The Fine Art Of Breathing

I read an article the other day about how people breathe when they run. It basically boiled down to people breathing in on a regular cadence so that the in and out breaths aligned with the same foot each time, which can contribute to longer-term injuries for some people (always breathing in on the left foot and out on the right, for example). The article also mentioned that runner tend to take shallow breaths, which hurts their overall efficiency. The suggestion was to take deeper “belly breaths”, breathing into and out of your diaphragm for better overall lung usage, and to do it on sets of five steps so that your breaths in alternated feet.  I tried a modified version of the technique, taking deep and slow breaths every third inhalation or so, and it seemed to work really well. I ran faster and felt much stronger through the run.

This got me me thinking about mediation. I’ve always viewed my running as a form of meditation, and the breathing exercise while running seemed right out of a Tara Branch book.

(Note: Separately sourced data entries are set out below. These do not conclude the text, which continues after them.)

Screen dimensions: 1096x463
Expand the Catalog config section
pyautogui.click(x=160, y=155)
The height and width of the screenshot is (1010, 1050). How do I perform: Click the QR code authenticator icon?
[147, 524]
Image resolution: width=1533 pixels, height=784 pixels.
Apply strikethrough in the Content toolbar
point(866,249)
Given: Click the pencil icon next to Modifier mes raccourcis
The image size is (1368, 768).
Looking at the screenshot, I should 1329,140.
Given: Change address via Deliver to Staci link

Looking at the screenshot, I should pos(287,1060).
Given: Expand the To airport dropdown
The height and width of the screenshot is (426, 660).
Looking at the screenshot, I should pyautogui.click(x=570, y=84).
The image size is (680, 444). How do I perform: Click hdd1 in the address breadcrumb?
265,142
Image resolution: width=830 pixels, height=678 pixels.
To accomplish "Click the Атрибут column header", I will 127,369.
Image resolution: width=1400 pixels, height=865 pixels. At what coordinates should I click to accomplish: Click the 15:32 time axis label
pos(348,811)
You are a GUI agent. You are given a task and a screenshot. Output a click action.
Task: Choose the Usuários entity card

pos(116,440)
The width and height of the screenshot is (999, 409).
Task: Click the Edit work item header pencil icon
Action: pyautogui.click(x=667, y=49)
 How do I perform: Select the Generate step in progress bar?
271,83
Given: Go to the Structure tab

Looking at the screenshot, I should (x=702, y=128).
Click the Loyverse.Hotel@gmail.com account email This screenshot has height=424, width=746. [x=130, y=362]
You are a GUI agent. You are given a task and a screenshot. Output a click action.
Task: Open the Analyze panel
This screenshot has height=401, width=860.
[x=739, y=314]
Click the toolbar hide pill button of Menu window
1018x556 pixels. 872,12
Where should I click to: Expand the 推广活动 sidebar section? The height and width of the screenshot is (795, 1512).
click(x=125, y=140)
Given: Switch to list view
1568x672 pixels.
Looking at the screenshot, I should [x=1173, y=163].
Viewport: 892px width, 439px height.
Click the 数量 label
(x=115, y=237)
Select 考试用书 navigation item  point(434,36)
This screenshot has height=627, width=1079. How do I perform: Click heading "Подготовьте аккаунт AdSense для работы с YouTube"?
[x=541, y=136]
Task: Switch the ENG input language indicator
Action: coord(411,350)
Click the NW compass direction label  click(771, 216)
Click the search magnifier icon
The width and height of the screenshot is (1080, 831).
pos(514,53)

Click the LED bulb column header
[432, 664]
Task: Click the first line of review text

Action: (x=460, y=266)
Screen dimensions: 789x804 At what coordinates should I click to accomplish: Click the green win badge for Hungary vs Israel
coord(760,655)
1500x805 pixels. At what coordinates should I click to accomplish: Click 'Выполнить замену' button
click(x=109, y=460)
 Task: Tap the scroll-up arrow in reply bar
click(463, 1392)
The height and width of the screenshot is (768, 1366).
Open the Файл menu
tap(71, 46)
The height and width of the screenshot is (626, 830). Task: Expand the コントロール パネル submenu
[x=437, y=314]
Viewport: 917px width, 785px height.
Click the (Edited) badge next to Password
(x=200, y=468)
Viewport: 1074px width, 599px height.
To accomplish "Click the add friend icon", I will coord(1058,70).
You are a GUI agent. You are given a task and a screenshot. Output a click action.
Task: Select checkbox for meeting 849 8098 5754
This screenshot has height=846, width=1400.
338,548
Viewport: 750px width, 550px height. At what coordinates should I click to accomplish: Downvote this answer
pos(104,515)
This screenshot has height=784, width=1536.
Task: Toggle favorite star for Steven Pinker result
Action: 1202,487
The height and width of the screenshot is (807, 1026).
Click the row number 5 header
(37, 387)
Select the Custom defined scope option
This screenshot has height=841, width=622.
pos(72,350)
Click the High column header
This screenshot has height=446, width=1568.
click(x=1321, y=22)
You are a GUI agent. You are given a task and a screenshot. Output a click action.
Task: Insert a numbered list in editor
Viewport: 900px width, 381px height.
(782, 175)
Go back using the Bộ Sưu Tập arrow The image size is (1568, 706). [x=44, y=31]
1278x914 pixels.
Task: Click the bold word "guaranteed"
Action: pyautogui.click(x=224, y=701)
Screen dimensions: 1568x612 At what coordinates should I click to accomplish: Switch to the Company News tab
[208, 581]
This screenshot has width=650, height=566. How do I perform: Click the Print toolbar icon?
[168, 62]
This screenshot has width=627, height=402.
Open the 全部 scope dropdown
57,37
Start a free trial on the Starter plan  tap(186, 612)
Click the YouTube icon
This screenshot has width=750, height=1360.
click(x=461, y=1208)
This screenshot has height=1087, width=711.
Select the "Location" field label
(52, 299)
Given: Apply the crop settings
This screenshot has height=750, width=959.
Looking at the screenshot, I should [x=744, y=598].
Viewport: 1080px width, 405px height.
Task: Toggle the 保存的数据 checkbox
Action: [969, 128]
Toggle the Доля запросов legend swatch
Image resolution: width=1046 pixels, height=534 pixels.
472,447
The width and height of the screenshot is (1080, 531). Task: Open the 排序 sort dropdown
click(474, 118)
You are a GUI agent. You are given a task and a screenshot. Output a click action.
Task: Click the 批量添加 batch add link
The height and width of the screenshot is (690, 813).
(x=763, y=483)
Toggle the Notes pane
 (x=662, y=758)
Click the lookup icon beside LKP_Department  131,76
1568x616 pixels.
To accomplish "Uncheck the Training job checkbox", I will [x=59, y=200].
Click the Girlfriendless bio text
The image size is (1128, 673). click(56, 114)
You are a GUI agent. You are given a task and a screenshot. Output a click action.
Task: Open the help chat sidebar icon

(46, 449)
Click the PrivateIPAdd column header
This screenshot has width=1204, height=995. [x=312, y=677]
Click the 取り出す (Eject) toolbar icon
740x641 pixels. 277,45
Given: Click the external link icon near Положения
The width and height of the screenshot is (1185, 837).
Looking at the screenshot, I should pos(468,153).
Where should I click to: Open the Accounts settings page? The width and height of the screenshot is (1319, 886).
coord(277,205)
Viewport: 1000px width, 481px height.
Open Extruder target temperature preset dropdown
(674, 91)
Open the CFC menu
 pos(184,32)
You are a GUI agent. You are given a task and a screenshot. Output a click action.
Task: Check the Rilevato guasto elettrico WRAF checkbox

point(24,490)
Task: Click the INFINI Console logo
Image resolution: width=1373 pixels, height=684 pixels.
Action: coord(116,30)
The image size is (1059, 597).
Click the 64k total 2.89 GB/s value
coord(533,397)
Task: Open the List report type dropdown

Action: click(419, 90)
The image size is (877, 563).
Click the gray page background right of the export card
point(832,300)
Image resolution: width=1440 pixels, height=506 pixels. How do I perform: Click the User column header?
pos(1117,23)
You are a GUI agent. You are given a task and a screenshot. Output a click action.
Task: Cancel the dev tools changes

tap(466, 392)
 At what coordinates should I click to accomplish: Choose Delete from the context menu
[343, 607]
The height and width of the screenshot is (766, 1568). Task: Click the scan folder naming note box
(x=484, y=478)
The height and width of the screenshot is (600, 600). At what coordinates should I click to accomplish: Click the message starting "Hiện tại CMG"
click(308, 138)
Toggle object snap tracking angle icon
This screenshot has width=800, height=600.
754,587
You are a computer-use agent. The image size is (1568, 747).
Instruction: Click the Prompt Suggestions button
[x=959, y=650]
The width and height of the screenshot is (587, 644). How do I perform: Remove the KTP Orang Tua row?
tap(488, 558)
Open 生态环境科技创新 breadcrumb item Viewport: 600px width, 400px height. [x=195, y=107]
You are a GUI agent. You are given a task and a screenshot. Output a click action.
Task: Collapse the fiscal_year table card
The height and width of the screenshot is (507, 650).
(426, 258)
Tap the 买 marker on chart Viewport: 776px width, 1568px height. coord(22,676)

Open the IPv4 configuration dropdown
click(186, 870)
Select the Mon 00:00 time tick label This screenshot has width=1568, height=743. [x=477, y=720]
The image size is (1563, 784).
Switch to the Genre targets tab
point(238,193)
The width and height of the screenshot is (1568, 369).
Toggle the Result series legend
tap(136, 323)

Late last year I read a book by Dan Harris called 10% Happier. In short, he described how he has used meditation to calm the voices in his head and establish better focus. Dan wasn’t interested in the mystic side of meditation (one of my favorite quotes from him is “I didn’t want to live in yurt or be one of those people who uses ‘namaste‘ unironically.”). He wanted to use it to gain some sense of control while still maintaining his edge. This appealed to me, so I dove into the book.  I didn’t start meditating right away, but I did start implementing some mindfulness practices. I reminded myself to “respond, don’t react.” I also tried to live by the mantra “don’t give a $5 response to a 50 cent problem.”  And it worked.  Quite well, actually.  I made it through most of the first quarter of the year calmer and more relaxed than I had been in years.  Eventually, I started meditating for 10-15 minutes a few days a a week. I found that practicing after work calmed me down and allowed me to let go of the stress of the day.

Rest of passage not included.